* **What this task involves**: Update the Boxer cardiomyopathy passage below by restating it starting with "The third form, which" and going on through "occurs within minutes.", with "bi-ventricular" replaced by "biventricular".

* **Source text**:

__________

The concealed form is characterized by an asymptomatic dog with premature ventricular contractions (PVCs).

The overt form is characterized by ventricular tachyarrhythmias and syncope. Dogs with overt disease may also have episodic weakness and exercise intolerance, but syncope is the predominant manifestation.

The third form, which is recognized much less frequently, is characterized by myocardial systolic dysfunction. This may result in left-sided, right-sided, or bi-ventricular congestive heart failure. It is not known if this form represents a separate clinical entity, or whether it is part of the continuum of disease.

==Sudden cardiac death==
All dogs with Boxer cardiomyopathy are at risk of sudden cardiac death. This includes asymptomatic dogs, meaning that sudden death may be the first sign of disease.

Sudden cardiac death is usually caused by the degeneration of ventricular tachycardia to ventricular fibrillation. Unless terminated promptly by defibrillation, death usually occurs within minutes.

__________

* **Dataset content**:
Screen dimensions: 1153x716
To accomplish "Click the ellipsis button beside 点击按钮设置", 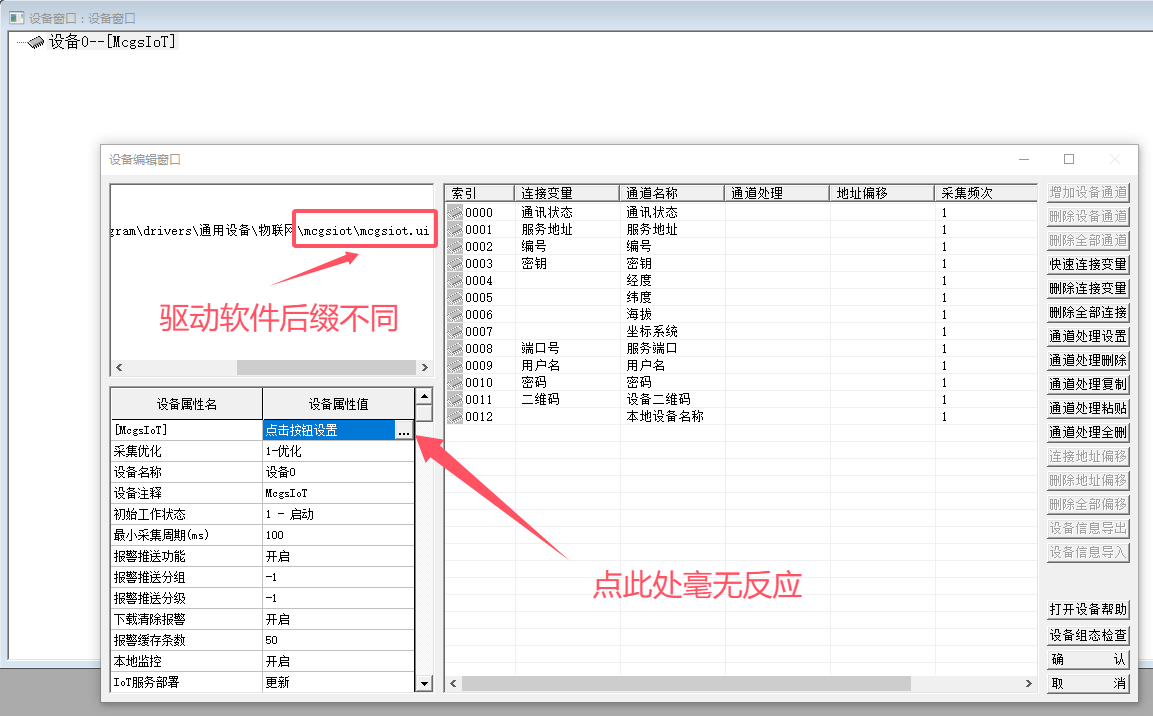I will coord(402,431).
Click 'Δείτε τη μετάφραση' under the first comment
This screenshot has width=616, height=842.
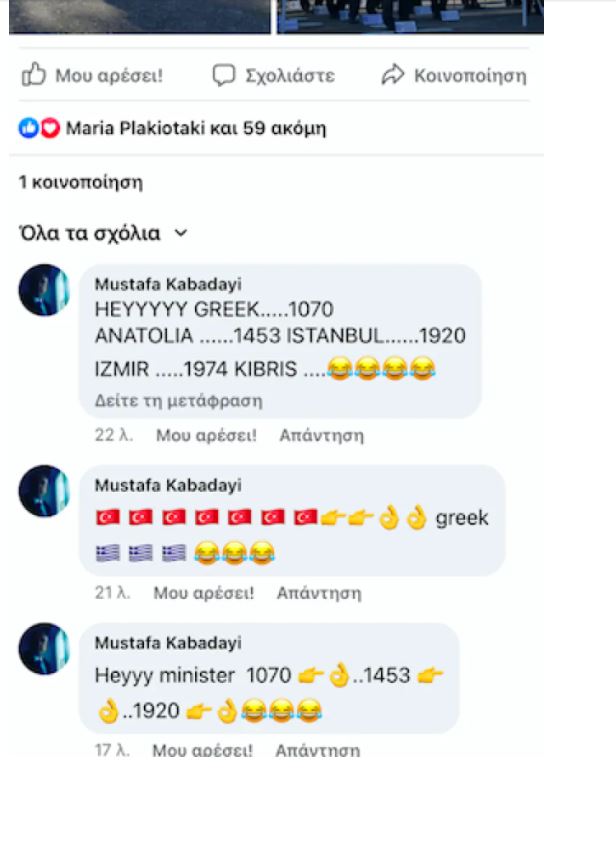tap(178, 401)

__________

* **Task answer**:
The third form, which is recognized much less frequently, is characterized by myocardial systolic dysfunction. This may result in left-sided, right-sided, or biventricular congestive heart failure. It is not known if this form represents a separate clinical entity, or whether it is part of the continuum of disease.

==Sudden cardiac death==
All dogs with Boxer cardiomyopathy are at risk of sudden cardiac death. This includes asymptomatic dogs, meaning that sudden death may be the first sign of disease.

Sudden cardiac death is usually caused by the degeneration of ventricular tachycardia to ventricular fibrillation. Unless terminated promptly by defibrillation, death usually occurs within minutes.